Christian Friedrich Genschow (18 September 1814, Rostock - 1 November 1891, Groß-Lichterfelde) was a German sculptor. Although best known for his works at the Schwerin Palace, most of his creations were in smaller formats, in the tradition of the Berliner Bildhauerschule.

== Biography ==
He was the fourth of thirteen children born to the laborer, Franz Jakob Genschow and his wife. At the age of eleven, he suffered a severe, permanent injury to his left leg when he was scalded with liquid wax. An attempt at being a carpenter's apprentice had to be abandoned, as his leg could not stand the stress.
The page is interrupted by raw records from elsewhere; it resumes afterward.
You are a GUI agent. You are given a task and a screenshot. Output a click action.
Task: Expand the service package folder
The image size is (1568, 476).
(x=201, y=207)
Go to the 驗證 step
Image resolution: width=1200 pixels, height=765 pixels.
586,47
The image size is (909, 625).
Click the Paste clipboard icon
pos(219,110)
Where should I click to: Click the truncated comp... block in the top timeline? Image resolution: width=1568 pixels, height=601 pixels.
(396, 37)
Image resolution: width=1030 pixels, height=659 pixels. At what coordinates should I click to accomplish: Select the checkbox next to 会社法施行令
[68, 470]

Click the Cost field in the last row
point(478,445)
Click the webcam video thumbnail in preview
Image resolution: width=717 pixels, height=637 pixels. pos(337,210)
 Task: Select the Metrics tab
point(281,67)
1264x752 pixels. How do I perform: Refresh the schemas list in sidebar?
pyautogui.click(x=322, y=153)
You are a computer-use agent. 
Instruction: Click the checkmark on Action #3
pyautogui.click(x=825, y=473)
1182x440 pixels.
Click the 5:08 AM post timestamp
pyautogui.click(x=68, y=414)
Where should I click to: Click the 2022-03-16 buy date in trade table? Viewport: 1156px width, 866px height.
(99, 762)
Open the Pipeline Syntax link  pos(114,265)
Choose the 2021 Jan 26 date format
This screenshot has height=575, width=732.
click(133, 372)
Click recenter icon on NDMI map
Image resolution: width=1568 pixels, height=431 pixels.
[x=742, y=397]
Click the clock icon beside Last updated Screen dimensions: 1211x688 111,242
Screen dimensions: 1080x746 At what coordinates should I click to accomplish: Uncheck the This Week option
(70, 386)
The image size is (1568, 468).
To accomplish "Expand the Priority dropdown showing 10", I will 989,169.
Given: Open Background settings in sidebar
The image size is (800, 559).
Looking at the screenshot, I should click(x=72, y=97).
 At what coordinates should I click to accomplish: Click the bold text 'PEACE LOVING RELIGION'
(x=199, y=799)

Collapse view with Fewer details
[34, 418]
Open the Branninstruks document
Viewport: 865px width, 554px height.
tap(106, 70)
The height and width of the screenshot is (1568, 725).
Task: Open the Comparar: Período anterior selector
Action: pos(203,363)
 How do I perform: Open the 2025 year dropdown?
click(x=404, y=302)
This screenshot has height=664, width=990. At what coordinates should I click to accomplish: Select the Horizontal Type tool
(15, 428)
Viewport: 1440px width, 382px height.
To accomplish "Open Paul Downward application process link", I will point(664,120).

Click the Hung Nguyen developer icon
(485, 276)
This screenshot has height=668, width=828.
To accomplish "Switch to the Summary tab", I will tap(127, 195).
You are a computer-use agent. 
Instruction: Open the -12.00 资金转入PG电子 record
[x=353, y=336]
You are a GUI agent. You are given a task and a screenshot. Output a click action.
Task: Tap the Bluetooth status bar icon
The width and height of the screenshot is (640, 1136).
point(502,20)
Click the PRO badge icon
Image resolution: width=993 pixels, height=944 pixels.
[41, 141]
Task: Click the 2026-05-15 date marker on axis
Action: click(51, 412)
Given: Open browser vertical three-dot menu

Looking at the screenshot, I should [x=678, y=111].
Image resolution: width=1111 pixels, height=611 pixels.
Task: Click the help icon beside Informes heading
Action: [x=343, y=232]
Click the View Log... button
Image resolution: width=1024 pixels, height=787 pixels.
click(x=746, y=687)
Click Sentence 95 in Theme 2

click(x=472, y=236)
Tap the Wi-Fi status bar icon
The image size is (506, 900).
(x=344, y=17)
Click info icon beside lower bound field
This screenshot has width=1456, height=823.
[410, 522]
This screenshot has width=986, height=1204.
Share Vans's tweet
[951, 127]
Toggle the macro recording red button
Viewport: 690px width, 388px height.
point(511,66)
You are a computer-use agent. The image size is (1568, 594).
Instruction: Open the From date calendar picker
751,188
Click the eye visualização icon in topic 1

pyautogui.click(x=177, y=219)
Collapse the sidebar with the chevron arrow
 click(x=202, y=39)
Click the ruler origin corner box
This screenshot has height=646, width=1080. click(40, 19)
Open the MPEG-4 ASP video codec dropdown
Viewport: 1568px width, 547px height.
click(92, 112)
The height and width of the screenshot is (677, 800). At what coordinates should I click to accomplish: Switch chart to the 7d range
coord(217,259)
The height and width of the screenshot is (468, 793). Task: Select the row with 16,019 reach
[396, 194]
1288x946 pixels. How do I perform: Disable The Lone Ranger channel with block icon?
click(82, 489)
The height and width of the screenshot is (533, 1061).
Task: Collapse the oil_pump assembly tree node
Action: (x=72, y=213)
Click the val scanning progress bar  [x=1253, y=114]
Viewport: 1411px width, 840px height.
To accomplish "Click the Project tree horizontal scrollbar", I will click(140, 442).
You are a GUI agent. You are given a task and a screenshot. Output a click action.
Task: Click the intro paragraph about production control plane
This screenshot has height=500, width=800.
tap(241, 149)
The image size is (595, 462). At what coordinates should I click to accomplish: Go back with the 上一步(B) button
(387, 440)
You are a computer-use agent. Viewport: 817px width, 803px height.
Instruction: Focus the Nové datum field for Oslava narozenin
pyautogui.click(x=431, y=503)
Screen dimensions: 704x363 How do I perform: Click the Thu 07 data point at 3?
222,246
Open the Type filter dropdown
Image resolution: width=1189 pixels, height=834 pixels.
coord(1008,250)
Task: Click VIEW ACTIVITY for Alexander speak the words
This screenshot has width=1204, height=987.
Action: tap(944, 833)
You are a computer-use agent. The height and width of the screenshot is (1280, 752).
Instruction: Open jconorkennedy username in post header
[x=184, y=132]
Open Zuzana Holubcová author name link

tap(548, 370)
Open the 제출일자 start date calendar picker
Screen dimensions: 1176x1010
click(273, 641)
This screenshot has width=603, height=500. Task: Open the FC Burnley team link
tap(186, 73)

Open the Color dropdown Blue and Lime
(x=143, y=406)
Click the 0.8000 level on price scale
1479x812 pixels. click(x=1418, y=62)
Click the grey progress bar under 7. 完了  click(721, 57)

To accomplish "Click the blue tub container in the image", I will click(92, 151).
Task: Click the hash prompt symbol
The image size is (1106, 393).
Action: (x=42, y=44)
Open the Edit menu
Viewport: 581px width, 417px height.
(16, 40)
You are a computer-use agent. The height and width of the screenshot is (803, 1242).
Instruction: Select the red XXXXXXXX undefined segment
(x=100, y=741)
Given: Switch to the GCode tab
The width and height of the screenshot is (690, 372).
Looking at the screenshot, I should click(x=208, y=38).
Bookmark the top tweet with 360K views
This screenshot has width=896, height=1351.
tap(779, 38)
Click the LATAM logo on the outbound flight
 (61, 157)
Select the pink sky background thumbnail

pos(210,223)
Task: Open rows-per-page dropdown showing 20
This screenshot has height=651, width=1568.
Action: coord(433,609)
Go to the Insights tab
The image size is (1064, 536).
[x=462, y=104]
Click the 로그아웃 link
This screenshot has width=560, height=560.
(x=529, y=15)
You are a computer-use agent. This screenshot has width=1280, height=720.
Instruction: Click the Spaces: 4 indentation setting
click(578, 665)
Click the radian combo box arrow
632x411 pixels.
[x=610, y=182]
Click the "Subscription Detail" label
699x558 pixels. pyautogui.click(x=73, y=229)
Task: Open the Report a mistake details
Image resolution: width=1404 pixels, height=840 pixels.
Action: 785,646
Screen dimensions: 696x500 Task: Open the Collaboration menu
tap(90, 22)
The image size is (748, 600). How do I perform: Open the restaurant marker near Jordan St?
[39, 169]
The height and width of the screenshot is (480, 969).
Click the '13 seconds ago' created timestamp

In 1834, after having decided to pursue a career in art, a scholarship of 60 Thalers was approved by Frederick Francis I, Grand Duke of Mecklenburg-Schwerin, and he was able to study drawing with Johann Friedrich Hesse (1792-1853). After his scholarship award was doubled, he went to study sculpture at the Berlin University of the Arts, where he worked with Ludwig Wilhelm Wichmann (1836-1840) and Christian Daniel Rauch (1840-1842). Later he and several others worked as assistants to Rauch on his Equestrian statue of Frederick the Great. After this, he established his own studio in Berlin-Kreuzberg. From 1838 to 1881, he was a regular exhibitor at the Große Berliner Kunstausstellung.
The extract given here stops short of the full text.